The species was commercially hunted throughout the Arctic and sub-Arctic starting in Labrador around 1540 until the International Whaling Commission banned the practice in 1946; bowhead whales are still hunted for subsistence by some indigenous Arctic communities.

Stanford University marine sciences professor Stephen R. Palumbi, who has also conducted genetic analyses to gauge the impact of commercial hunts on global whale populations, said the study helps show “the stories about early whalers scrubbing the ocean of whales were true.” It also draws distinctions between bowheads and other high Arctic whales such as blue, humpback and gray whales.

These other whale species, Palumbi wrote in an email, “have been stymied by the sea ice in the Northwest Passage, and populations in the Atlantic and Pacific are quite distinct genetically.”

The study’s immediate policy implications remain unclear.
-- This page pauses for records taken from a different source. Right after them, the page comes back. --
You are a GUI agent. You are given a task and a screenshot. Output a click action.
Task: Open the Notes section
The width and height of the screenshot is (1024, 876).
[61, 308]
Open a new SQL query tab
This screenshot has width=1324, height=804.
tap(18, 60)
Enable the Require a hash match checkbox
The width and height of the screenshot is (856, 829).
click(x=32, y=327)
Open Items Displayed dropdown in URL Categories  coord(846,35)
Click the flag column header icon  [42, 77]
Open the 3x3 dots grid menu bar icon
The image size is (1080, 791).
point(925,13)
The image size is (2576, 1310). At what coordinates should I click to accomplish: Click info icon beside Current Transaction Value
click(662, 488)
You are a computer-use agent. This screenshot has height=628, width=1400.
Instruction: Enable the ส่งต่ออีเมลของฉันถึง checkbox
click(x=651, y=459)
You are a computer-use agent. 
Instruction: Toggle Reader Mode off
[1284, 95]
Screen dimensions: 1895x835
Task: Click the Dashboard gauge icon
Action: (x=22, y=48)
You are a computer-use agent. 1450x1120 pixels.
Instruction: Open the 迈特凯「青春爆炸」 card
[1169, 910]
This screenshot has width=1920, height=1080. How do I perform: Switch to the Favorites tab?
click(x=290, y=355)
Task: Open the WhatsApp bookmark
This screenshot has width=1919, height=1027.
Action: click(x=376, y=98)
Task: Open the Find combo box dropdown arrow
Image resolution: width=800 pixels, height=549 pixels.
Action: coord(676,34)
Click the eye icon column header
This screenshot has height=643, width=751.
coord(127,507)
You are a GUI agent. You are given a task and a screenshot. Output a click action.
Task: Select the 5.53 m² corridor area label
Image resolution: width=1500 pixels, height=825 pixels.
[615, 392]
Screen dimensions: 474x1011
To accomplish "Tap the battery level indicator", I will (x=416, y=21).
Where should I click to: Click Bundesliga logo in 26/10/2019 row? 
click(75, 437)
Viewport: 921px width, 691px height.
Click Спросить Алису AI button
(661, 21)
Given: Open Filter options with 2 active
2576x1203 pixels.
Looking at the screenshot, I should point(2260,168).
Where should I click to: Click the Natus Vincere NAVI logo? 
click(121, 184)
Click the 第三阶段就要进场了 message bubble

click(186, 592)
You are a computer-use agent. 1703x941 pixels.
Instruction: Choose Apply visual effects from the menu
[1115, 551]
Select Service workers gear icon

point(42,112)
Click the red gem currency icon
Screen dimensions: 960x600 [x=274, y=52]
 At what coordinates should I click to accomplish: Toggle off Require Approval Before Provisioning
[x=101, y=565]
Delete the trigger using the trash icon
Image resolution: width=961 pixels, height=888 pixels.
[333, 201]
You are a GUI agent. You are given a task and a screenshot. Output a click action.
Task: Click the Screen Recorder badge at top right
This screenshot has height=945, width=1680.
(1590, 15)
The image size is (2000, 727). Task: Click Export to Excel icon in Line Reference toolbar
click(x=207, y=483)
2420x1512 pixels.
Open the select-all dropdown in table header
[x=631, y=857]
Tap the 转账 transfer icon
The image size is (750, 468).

Randall Reeves, who chairs the IUCN cetacean specialist group, wrote in an email that the biggest threats bowhead whales face include an increase in subsistence hunting, environmental changes such as shrinking sea ice, and the ongoing industrialization of the Arctic spurred by climate change.

Patrick Ramage, whales program director for the International Fund for Animal Welfare, said that the paper helps capture the”cumulative impact human activities have on bowhead whales” across hundreds of years. “For policymakers facing a bonanza of proposals for Arctic drilling, shipping and industrial development, this should be a cautionary tale,” he added.

Palumbi wrote that the research sheds light on how bowheads can thrive in the icy Arctic but that it is difficult to project “whether the coming Ice Free Age will be a huge ecological problem for them.”

Since “specialized creatures tend to lose in competition to environmental generalists” in less-extreme conditions, he wrote, “for bowheads, the future may see them crowded out by other whales which do not have the bowhead’s ice breaker heads.”